The newest star of Paris’ restaurant scene has spent his 28 years enjoying big, noisy dinners. Raised by Malian immigrant parents in France, Mory Sacko and his eight siblings crowded at night around platters of their mother’s spicy West African cooking. “Dinner was always a party,” he says.

Now the party has come to him. Sacko left school at 14 and later worked in some of the most renowned kitchens in the French capital, learning from haute cuisine masters at establishments like the Shangri-La and Mandarin Oriental.

In September he opened his first restaurant, MoSuke, in the Montparnasse district, offering a fusion of African, French and Japanese flavors, the latter inspired by anime he watched on TV as a child. In the two months before a nationwide lockdown shut all restaurants, the pocket-size eatery won rave reviews and earned a Michelin star. “It was as fast as it gets,” he says. “I was not expecting it at all.”

Mory Sacko (Edgar Berg for TIME)
Mory Sacko
Edgar Berg for TIME

Then, in February, Sacko was made host of Cuisine Ouverte (Open Kitchen), a new show on French TV where he cooks alongside a different famous chef each week, tweaking French classics like bouillabaisse with his own diverse influences. Sacko says the network was “courageous” to have picked him—6 ft. 5 in., with dreadlocks, the child of African immigrants—as host. “We expected a sh-tstorm.”

Instead the show has been a hit, drawing up to 1.6 million viewers and heralding a cultural moment. Debuting as France has been grappling with fraught issues of racial identity, it offers a radically updated version of one of the country’s most cherished traditions. “People are very enthusiastic,” Sacko says. “It really is a sign that there is change in France.”

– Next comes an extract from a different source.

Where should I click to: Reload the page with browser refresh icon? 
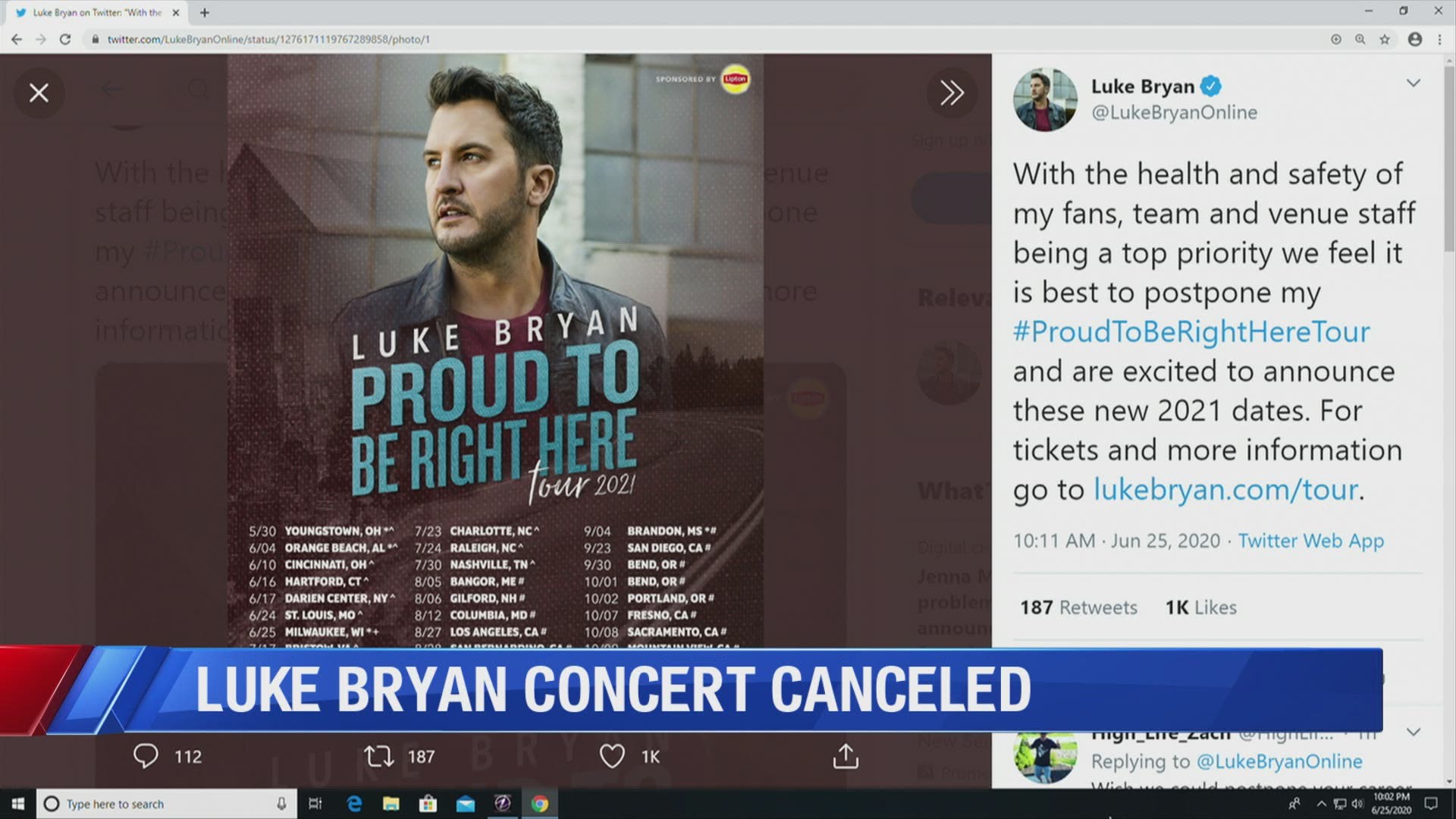[x=65, y=39]
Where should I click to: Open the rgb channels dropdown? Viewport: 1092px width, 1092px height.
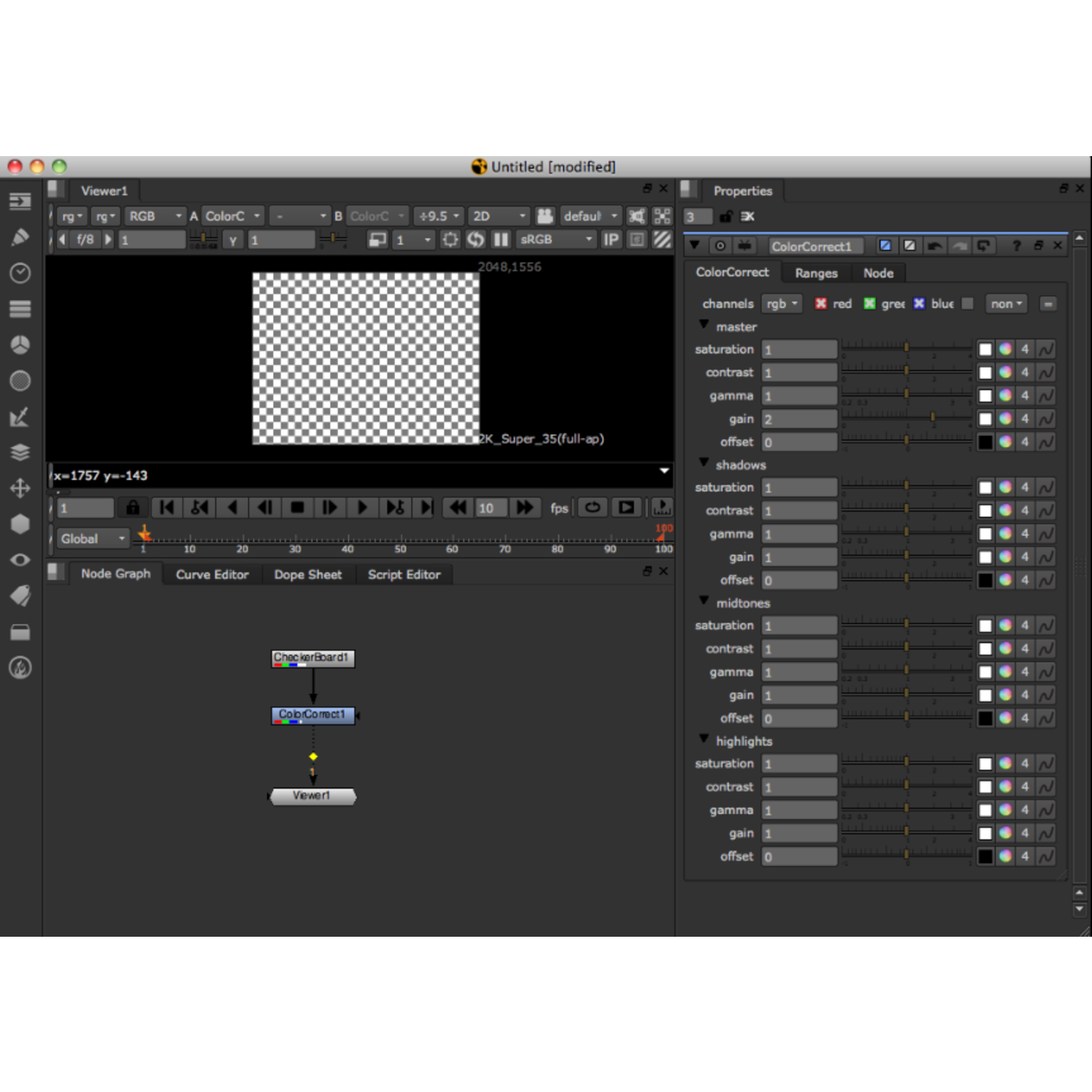click(781, 304)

For millions who might never eat at MoSuke, it has also cemented Sacko as a new kind of national icon. Some have written to him from poor neighborhoods, he says, saying his recognition has led them to dream of becoming a chef, rather than a singer or a footballer. “I find myself in this position as a role model,” he says. “That is not necessarily what I was expecting. I was cooking to cook, to have fun. But it is a great pride.”